Once Venice boasted 103 bell-towers. Sadly, today only fifty remain. Some were demolished in the early nineteenth century when Napoleon closed down their churches. Without maintenance, others crumbled away. They were frequently struck by lightning, or collapsed because of unsteady foundations in the mud. When the campanile of Santa Maria della Carità collapsed in 1744, it threw some gondolas right across the Grand Canal into the square of San Vidal, an event transposed to San Barnaba for Talina in the Tower (chapter 13). Some Venetian towers, like that of Santo Stefano, have survived but with a dangerous lean like the tower of Pisa. The tower of San Pietro in Castello (also destroyed in this book), remains safely standing today. It was last restored in 2000.

Uberto Flangini's twittering tower is invented - there was never a tower on that site. I imagined it in Quintavalle on the remote edge of Venice, looking over the lagoon, where the vaporetto stop of San Pietro is now situated.

In Venice, it was quite normal for bell-towers to stand apart from their churches: given the fragile structure of the city, it was considered safer that way, as the towers were the first things to fall down in fires or earthquakes.

These days, parts of some bell-towers are being used as dwellings. San Marcuola's tower is partly residential now, as is the tower of Santa Margherita (which lost its spire in 1810) and those of San Boldu and San Stae. San Vidal's lower floors are used as offices. The top floors of the abandoned towers would, of course, make wonderful studios for architects . . . or writers

Here is an extract from the book, describing the tower where Talina is sent to live after her parents mysteriously disappear.
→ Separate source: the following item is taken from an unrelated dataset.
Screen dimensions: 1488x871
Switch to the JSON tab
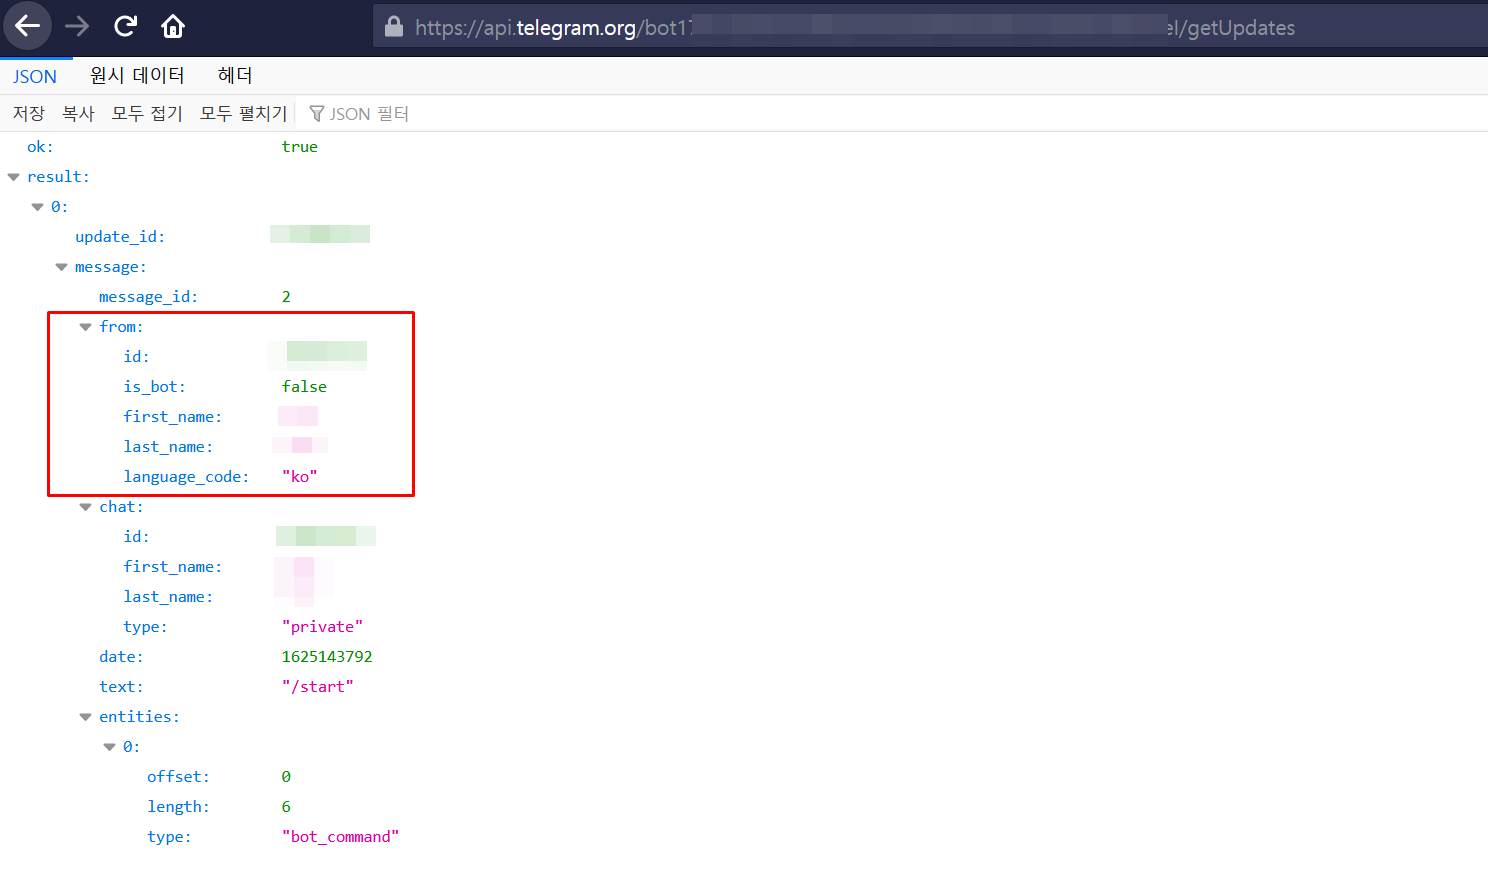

Every child in Venice knew the fairytale tower where Talina now lived. Yet no one knew exactly when it was built, though it must have been at least a thousand years before. And no one had ever taken care of it since. It was made of brick and pierced with arched windows on each floor until the belfry, which was topped by a pinecone spire. There was a risky-looking lean to the east, which partly accounted for the disappearance of the old bell - swept through the arches and down into the lagoon in a storm many centuries past. Missing bricks had made a honeycomb of its outer walls, in which thousands of sparrows built their nests, so the tower twittered quietly to itself from dawn to dusk. Sparrow

The tower perched uneasily in the lagoon on the north-eastern edge of the city. It was planted in the water, its base furrily mossed between the low- and high-tide marks. A cast-iron bridge, narrow and rickety, connected it to the land and its former church, the Madonna of the Sparrows, now ivy-clad and derelict. Just above the bridge's rusted guard-rail was a loose brick, where the key to the tower was hidden.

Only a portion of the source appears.